● **Text provided**

*** Block opens ***

I have to admit, of all the horrible, awful, disgusting human beings who pollute our current media discourse, and I include the odious Andrew Malcolm, Bill O’Reilly, Steve Doocy, and the many others, if I had to say who was the worst person to ever occupy the public sphere, it would be, hands down, Piers Morgan. Here he is the other night grilling the doctors who, with their staffs, evacuated NYU after power outages, including having the nursing staff carry babies down multiple flights of stairs while manually ventilating them:
MORGAN: Andrew Rubin, you are, as I said, a V.P. of medical center, clinical affairs and affiliates. The obvious question, it seemed to me last night, remains so now, is how could a busy New York hospital have its backup generators fail when it’s had a week at least to prepare for what everyone was saying was going to be a storm of huge magnitude?
RUBIN: First, before I answer that, let me just say how proud I am to work for NYU Langone Medical Center, where we have physicians like Dr. Rudy and staff and nurses and volunteers and the New York City Fire Department and Police Department, who did an extraordinary effort in incredibly difficult circumstances, evacuating all our patients in 12 hours safely.
It is a miracle. They did a terrific job. We are a massive, huge complex. We have many generators. They are tested all the time. This was an unbelievably powerful storm. Many, many things happened that were really beyond anyone’s control. And that’s what just happened. It’s a — it’s a very unfortunate set of circumstances. But thank God we have such an incredible team of people who were able to do heroic work.
Right now, we’re assessing all of our infrastructure. Our goal is to get back online as soon as possible. Our patients, our staff, our doctors want to get back to work. So priority number one right now is assess the infrastructure. Our buildings are safe but assess the infrastructure, see what damage was done. We had ten feet of water — 12 feet of water in our basement, and get the hospital back up and running, get our doctor offices back up and running.
MORGAN: What we’re hearing is that trustees and, indeed, some board members had raised concerns about these generators. And it does seem baffling, as I say, that a New York busy hospital like this could end up having to ferry newborn babies in the middle of a hurricane up and down Manhattan, simply because a hospital like yours, with all its facilities and all its resources, couldn’t get a generator to work.

*** Block closes ***

● **Problem set**
(a) Copy word for word the portion of the commentary on Piers Morgan's NYU interview starting with "MORGAN: What we’re" and going on through "generator to work.".
(b) Write the next part of the commentary on Piers Morgan's NYU interview, picking up after its final sentence.
The items that follow are separate from the commentary on Piers Morgan's interview about the NYU hospital evacuation.

● **Data for review**
*** Block opens ***

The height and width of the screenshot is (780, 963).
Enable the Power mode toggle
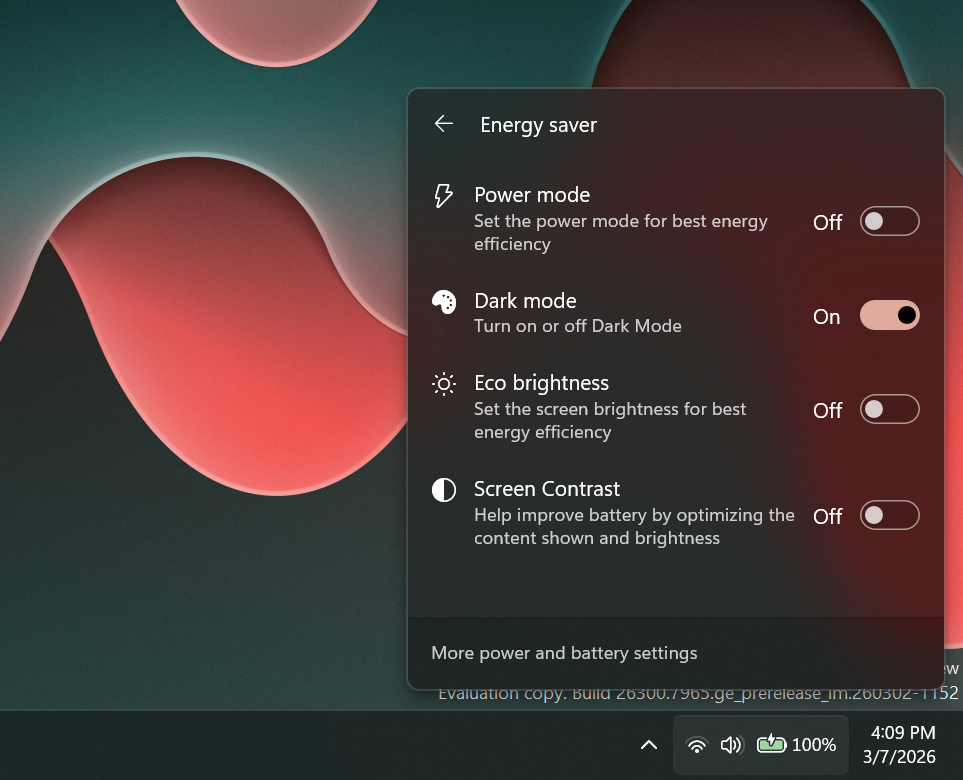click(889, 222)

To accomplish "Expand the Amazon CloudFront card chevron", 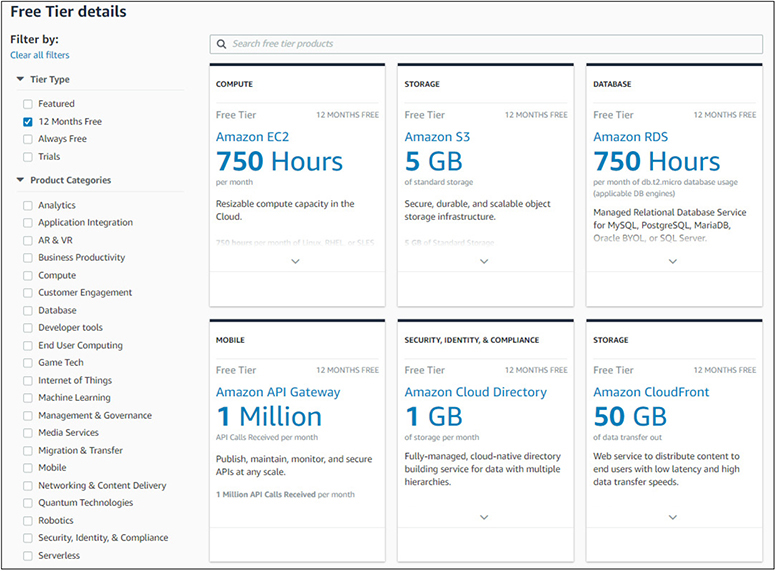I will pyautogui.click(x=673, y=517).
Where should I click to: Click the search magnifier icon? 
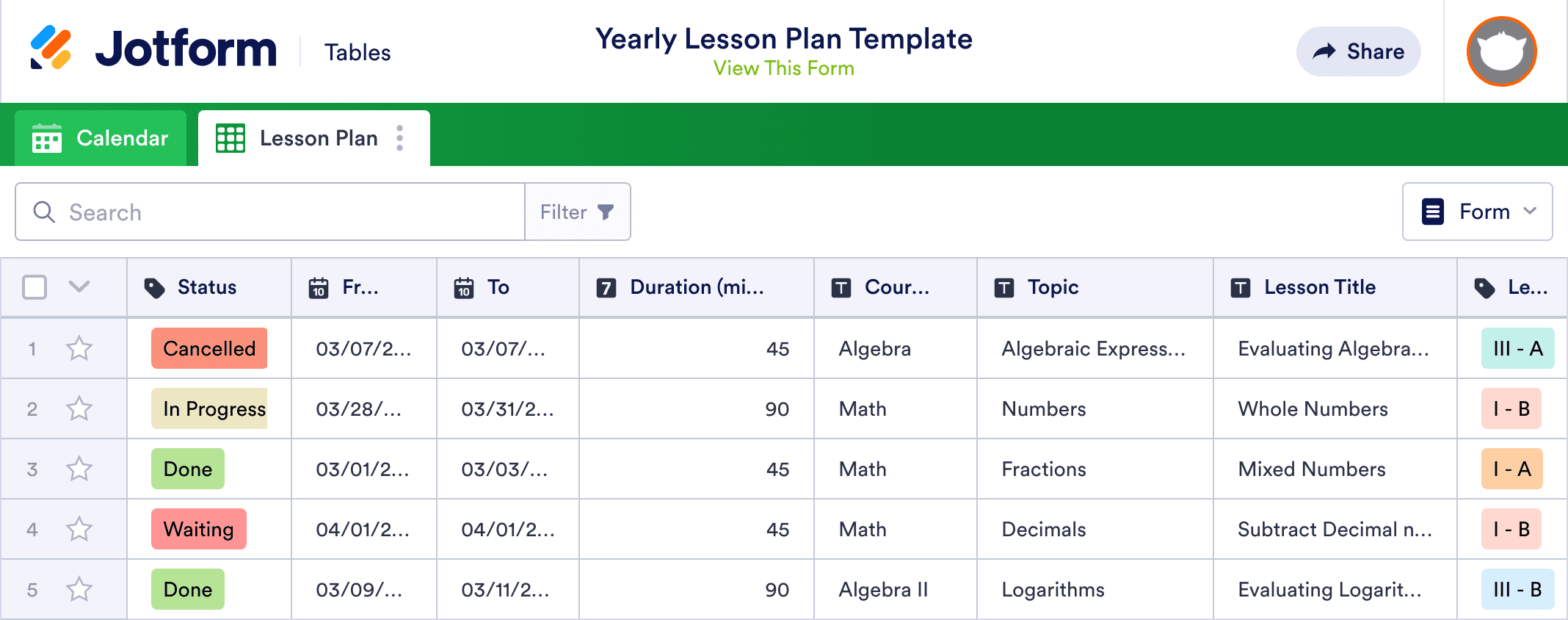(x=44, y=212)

*** Block closes ***
*** Block opens ***

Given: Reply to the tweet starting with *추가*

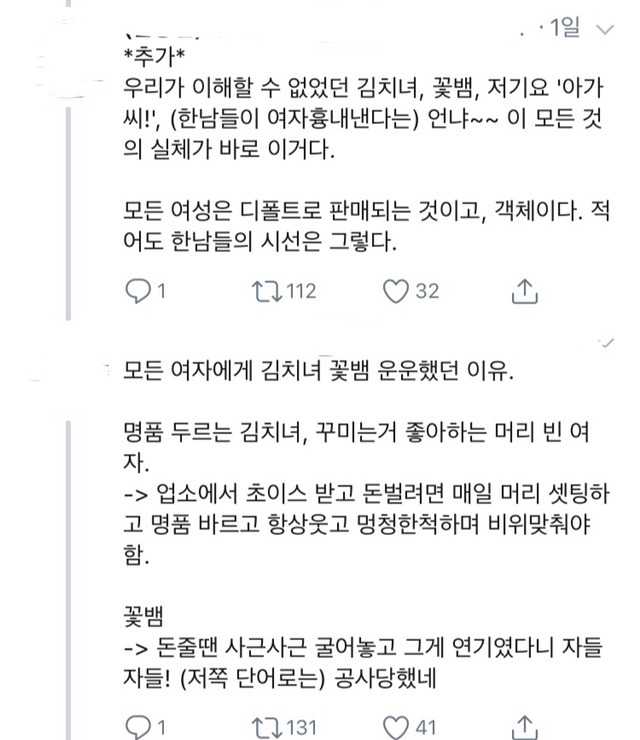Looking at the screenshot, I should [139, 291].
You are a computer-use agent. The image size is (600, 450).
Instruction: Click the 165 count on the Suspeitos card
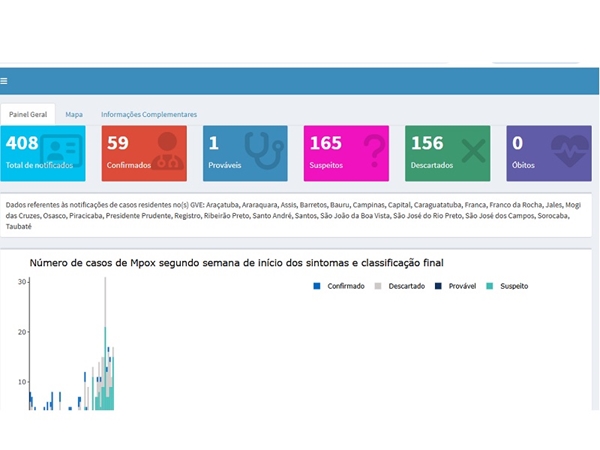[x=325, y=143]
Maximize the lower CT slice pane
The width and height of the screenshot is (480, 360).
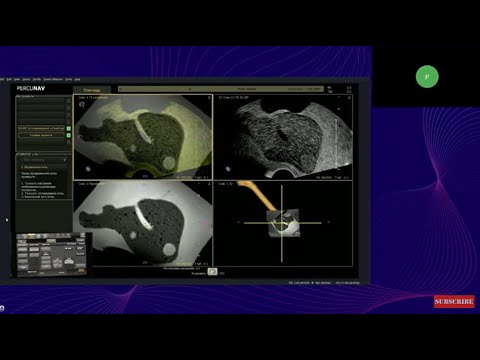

*** Block closes ***

● **Task results**
(a)
MORGAN: What we’re hearing is that trustees and, indeed, some board members had raised concerns about these generators. And it does seem baffling, as I say, that a New York busy hospital like this could end up having to ferry newborn babies in the middle of a hurricane up and down Manhattan, simply because a hospital like yours, with all its facilities and all its resources, couldn’t get a generator to work.

(b)
I mean, is there some big investigation going on now?
RUBIN: Well, I really didn’t come on to talk about the generators. But I can tell you that our generators, we have many. They are tested all the time and in full compliance with all federal and state regulations. And quite frankly, prudence tells us to test them all the time. Our generators were working. This was an unprecedented storm —
MORGAN: but they weren’t working, were they?
RUBIN: They failed.
MORGAN: If they failed, they’re not working, are they?
RUBIN: They started working. And then when the storm waters seeped up the river, things happen with some of the generators. It was a terribly unfortunate event.
But again, the focus here is we got the patients out safely. The staff did a terrific job. We’re very, very pleased with the outcome. And now we’re in recovery mode to get the medical center back up and running.
MORGAN: I understand why it’s your focus. But obviously I think the focus, I would imagine, for the mothers involved last night will be very much what the hell was going on, and why were we having to be moved because of faulty generators. The question I would want to know from the hospital, if I was involved in any way, is how do you have any confidence this won’t happen again? RUBIN: Well, again, I’m not an engineer and I’m not really here to talk about the generators. But I can tell you we have a wonderful institution, great buildings, very, very well running generators. We had an unprecedented storm with an extraordinary amount of water overtaking the city. And we had some problems with those generators.
Mind you, these doctors came on to talk about the heroic action of their staff, but, that’s right, he spent the bulk of the interview berating two physicians about… power generators. Because everyone who has ever been to a hospital knows that pediatricians are in charge of physical operations. And even though they aren’t in charge of that, they tried to answer him, and he wouldn’t accept their response. He simply refused to recognize that the backup generators worked until they got submerged by a tidal surge. It’s almost as if he is so fucking stupid and worthless he doesn’t recognize that when horrible natural events happen, sometimes even back-up plans fail.
And by the way, the five minutes he spent grilling those physicians and the generators and other shit beyond their control, well, suffice it to say, that is five minutes more than he has ever used his CNN platform to discuss his role on the News of the World/Murdoch wiretapping scandals. After all, he was only editor in chief, so how was he supposed to know anything. Unlike those fucking pediatricians, who should know all about the generators at NYU.
I would vote for Mitt Romney if he found a way to make this limey douchebag self-deport.
He is now, at this very moment, flaming Con-Ed for not having the power on quick enough. Can we put Morgan and Sullivan in a pod and launch them back to Liverpool?